═══ MATERIAL TO PROCESS
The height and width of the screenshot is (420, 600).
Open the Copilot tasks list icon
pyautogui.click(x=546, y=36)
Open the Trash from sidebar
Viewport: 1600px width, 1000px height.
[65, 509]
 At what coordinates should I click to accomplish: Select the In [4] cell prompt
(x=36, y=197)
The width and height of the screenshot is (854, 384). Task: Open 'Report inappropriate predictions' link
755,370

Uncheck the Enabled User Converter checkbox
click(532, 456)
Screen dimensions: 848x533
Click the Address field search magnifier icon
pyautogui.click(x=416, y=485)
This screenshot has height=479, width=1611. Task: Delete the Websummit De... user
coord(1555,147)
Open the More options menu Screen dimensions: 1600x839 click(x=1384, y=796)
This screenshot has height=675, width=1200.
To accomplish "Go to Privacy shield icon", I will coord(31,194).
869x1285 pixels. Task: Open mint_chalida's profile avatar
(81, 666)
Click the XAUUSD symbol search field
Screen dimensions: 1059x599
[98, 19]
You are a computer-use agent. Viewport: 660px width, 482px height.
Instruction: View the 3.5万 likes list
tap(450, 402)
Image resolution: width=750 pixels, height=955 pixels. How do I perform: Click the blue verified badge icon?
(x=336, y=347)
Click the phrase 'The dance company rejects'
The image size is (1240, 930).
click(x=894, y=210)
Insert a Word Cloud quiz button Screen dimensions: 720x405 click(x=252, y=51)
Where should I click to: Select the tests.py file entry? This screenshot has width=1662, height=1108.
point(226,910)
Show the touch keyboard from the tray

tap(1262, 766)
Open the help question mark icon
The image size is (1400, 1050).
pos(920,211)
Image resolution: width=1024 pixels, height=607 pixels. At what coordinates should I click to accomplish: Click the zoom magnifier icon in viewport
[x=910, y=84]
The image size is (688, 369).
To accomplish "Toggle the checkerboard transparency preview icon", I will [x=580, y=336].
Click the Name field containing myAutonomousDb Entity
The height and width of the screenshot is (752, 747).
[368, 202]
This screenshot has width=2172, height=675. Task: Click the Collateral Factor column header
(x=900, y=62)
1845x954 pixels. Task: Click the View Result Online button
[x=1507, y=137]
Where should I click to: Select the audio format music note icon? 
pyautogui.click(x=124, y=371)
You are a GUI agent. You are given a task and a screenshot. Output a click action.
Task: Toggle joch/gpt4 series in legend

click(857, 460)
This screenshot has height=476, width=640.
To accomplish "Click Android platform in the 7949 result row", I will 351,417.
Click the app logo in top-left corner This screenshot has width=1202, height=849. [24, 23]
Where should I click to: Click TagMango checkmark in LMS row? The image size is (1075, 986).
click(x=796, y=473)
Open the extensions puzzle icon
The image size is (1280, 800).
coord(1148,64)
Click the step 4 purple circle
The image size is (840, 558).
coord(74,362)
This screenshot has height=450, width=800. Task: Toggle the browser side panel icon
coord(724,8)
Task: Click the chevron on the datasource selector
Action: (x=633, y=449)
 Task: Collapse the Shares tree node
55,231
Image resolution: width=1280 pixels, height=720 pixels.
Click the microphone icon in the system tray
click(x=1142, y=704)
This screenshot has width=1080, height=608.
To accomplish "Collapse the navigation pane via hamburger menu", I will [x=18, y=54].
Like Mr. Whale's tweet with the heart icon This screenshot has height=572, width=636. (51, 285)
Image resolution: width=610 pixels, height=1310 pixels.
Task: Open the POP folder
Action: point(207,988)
══════
(WHAT IS NEEDED):
Show me every line of the entries above that holds "menu".

(FINAL ANSWER):
Open the More options menu Screen dimensions: 1600x839 click(x=1384, y=796)
To accomplish "Collapse the navigation pane via hamburger menu", I will [x=18, y=54].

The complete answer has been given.